Fool For Love/Cowboy Mouth: Nighttime Hollering and Thumps

Local Arts Reviews

Exhibitionism


Fool For Love/ Cowboy Mouth:

Nighttime Hollering and Thumps

The Hideout,

through July 1

Running time: 2 hrs, 30 min

"During the show, there will be gunshots, strobe lights, and smoking." If that playbill caveat doesn't bode well for a Sam Shepard double bill, I don't know what does. The nine-month-old dirigo group's follow-up to its excellent debut -- a reconsideration of Eugene O'Neill's Desire Under the Elms -- is a set of two scream-filled one-acts about all-consuming passion. Like desire, these works are loud and raw, full of the nighttime hollering and thumps you might hear emanating from your alcoholic neighbors' house and call the cops about. They are also -- and dirigo seems to be establishing a pattern here -- bleak-yet-elegant takes on star-crossed love.

Shepard wrote Fool for Love, the sad, motel-based play of incestuous lovers May and Eddie, in the early Eighties. Dirigo's version of this Lone Star-esque tale about the quintessential love-hate relationship is, as directed by Laura Somers, a fast-paced romp of screams and door slamming. As in desire, Somers adds new elements, in this case slide projections on one wall of rules from The Rules, hints like "Don't try to change him." This commentary stresses in a naggingly ironic fashion the contrast between "catch yer man" tactics and the emotional chaos taking place onstage. The slides and Somers' transformation of the Countess (Eddie's dangerous lover) into a three-sexy-cowgirl fantasy chorus both emphasize the omnipresent rift between fantasy and reality, rules and real life.

Judson L. Jones and Christa Kimlicko Jones, a real-life married couple, are well-cast and plenty watchable as they cower, bound up like coils, and then ricochet around the room in gut-wrenching panic. Eddie's macho desperation is palpable, as when he decides in the heat of the moment that it's high time he cleaned his gun, broke open the tequila, and practiced lassoing. May's frantic passion comes out in her repeated fervent attempts to make the bed. As the ghost of their father, Steve Zinkgraf nails the stoic cowboy swagger, and Greg Gondek is endearingly naïve as Martin, May's hapless would-be date.

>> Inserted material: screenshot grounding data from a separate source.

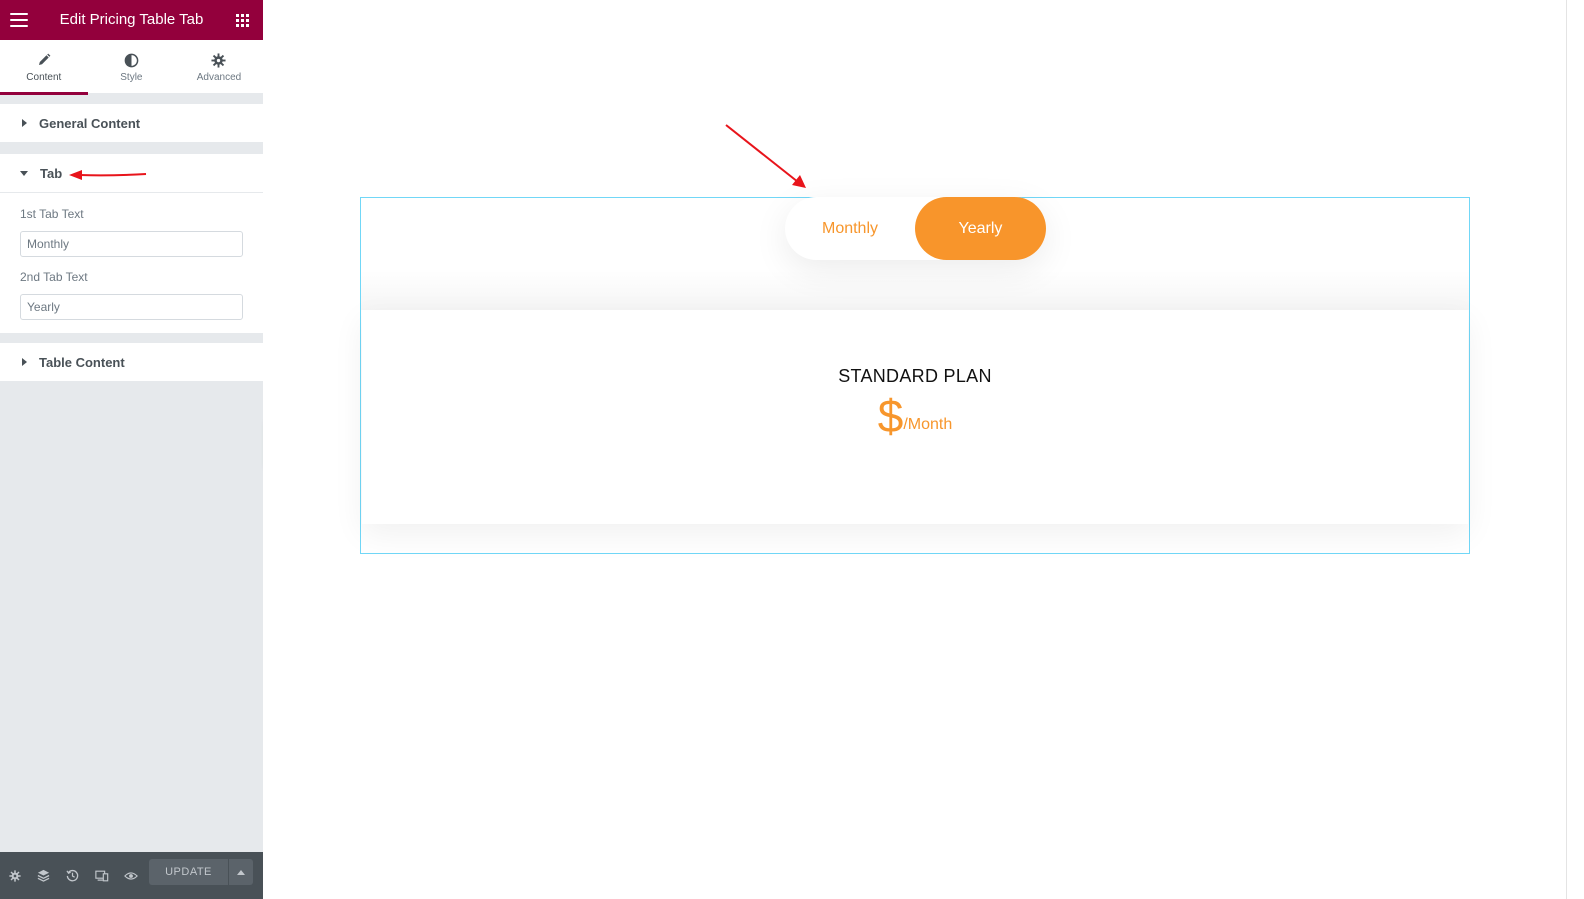  I want to click on section-tab-header: Tab, so click(132, 173).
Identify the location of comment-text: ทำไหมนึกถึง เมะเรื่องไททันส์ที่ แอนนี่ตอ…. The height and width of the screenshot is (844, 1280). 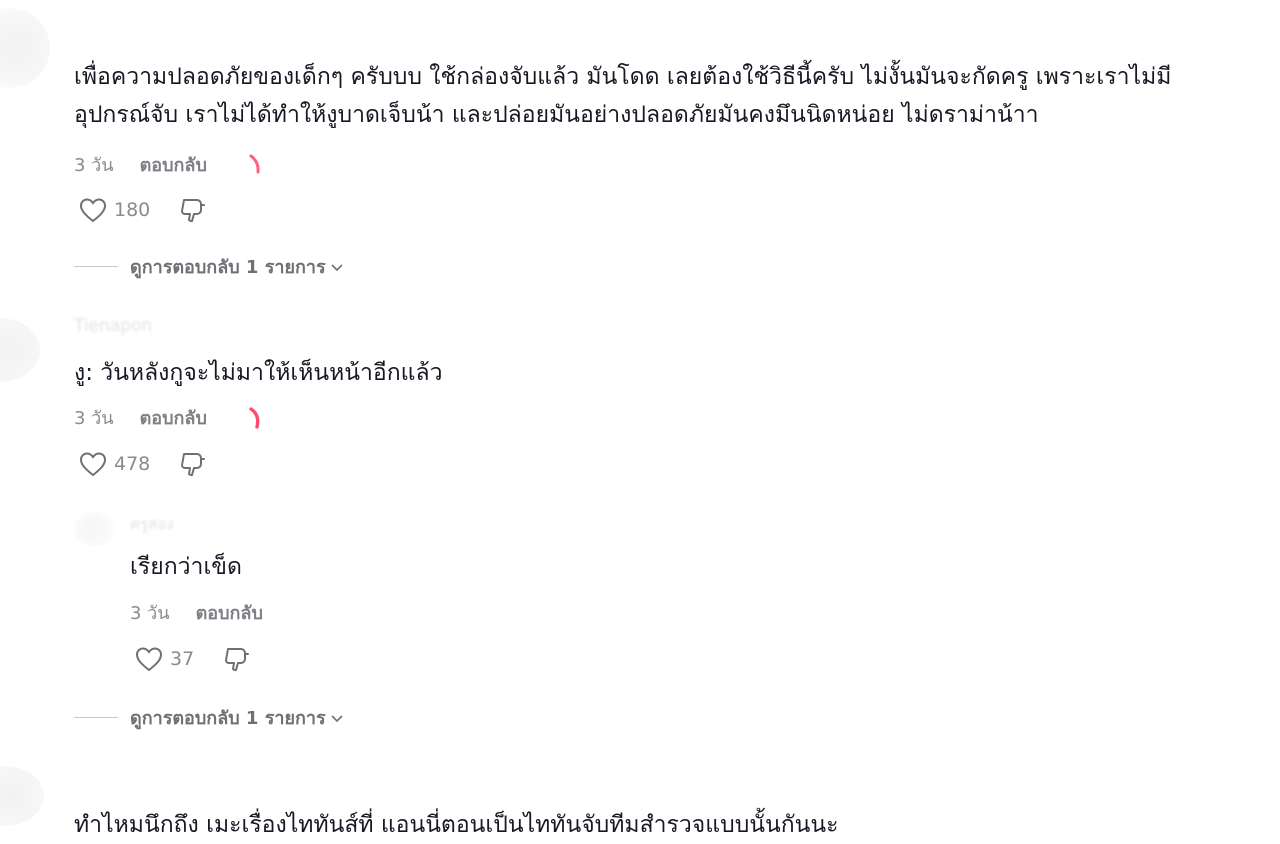
(456, 825).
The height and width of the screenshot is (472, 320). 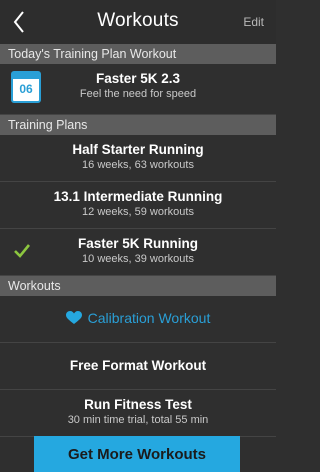 What do you see at coordinates (137, 454) in the screenshot?
I see `get-more-workouts-button: Get More Workouts` at bounding box center [137, 454].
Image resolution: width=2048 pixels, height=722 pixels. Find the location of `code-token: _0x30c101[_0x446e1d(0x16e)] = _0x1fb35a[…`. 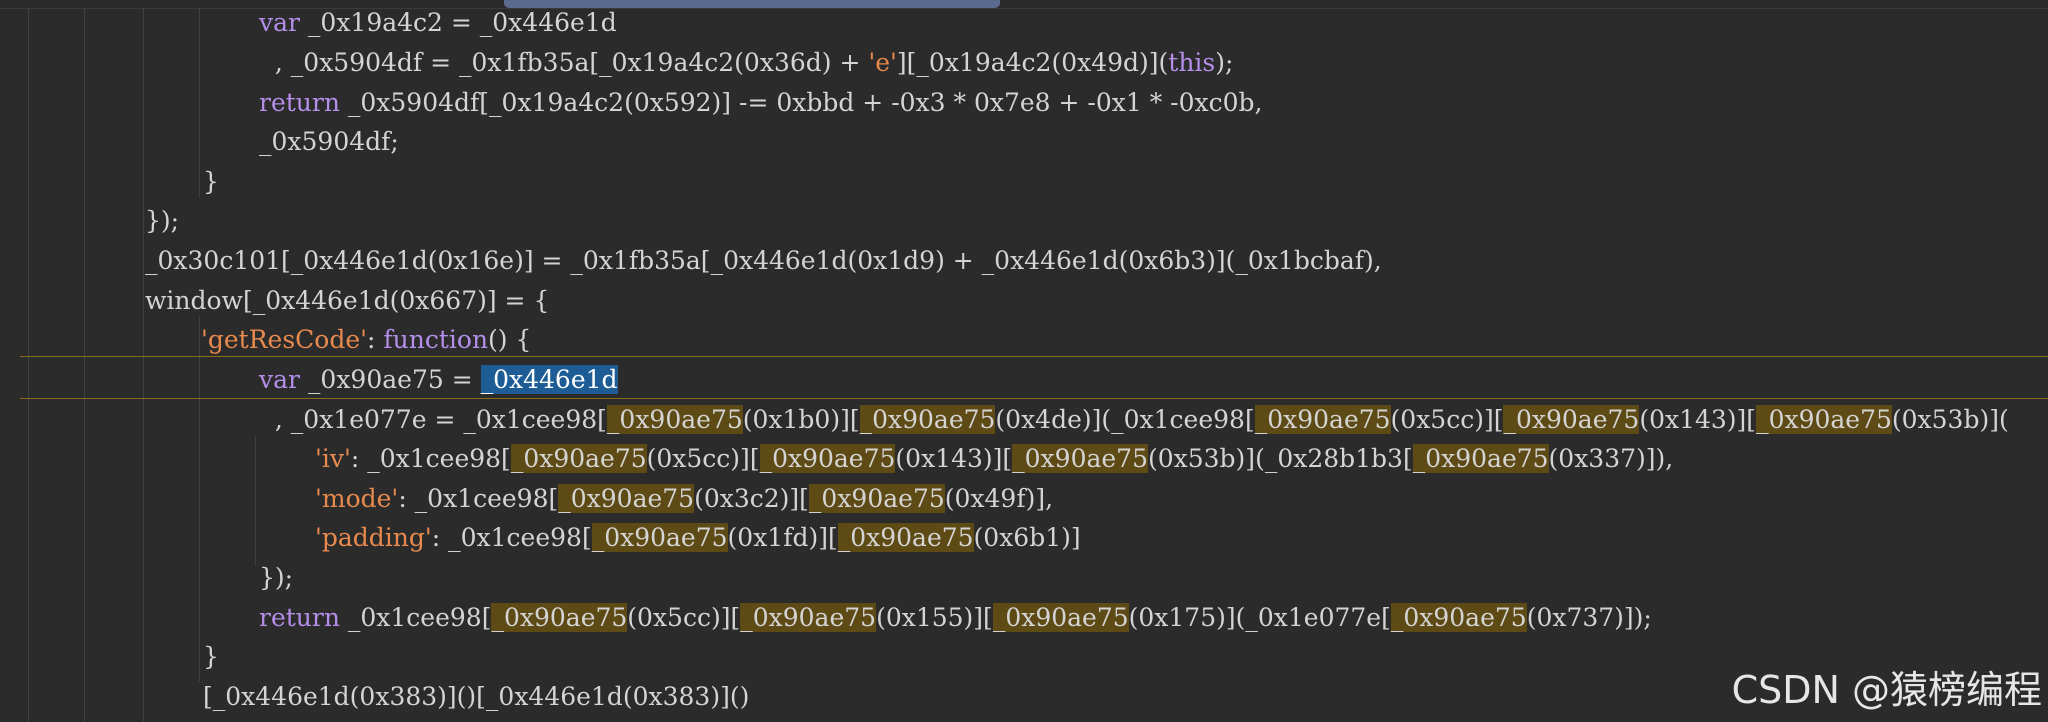

code-token: _0x30c101[_0x446e1d(0x16e)] = _0x1fb35a[… is located at coordinates (764, 260).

Second on the docket, Cowboy Mouth was co-written with singer/poet Patti Smith (who is not given credit in the dirigo program) during Shepard's affair with her in the early Seventies. It takes place in a dingy, cluttered apartment, and the title comes from a line in Cavale's how-to-be-a-rock-star-savior speech: "People want a street angel. They want a saint, but with a cowboy mouth." Smith's voice is evident here as it is throughout the play, particularly in the idealistic-stoner speeches of Cavale, who walks around on a bandaged foot stroking and cooing to her beloved dead crow. The autobiographical elements are hard to miss, as Cavale tries to convince Slim to become a rock star while he wavers between staying in her fantasy world and returning to his wife and child.

Steeped in early Seventies innocence, Cowboy Mouth runs to the cute. While certain moments (such as the arrival of the spectacular Lobster Man) can't fail to amuse, Somers as Cavale and Chris Alonzo as Slim come off as more amused by themselves than we could possibly be. While true to the egoism to which rock & rollers are prone, there seems to be a whole lot of smirking going on. These characters are smug possessors of an archaic street poet groove, and, as directed by Corey Gagne, endlessly pose the rhetorical question: Why walk by a box when you can kick it?

Still, in both offerings there is lyricism and plenty of dreaminess, helped in spades by Christopher Meister's lighting design, which includes a disco ball, Christmas lights on fade, and eventually a large moon projection. Down to the fringe on the unruly bedspread and the Elvis Presley house music, the details are golden. In fact, for all the little pretensions of Cowboy Mouth, it proffers the valuable lesson that freaks turn into rock stars and family men do not. In Shepard's happy case, family men instead go back to their wives (at least temporarily) and, in just 10 years' time, become much better playwrights.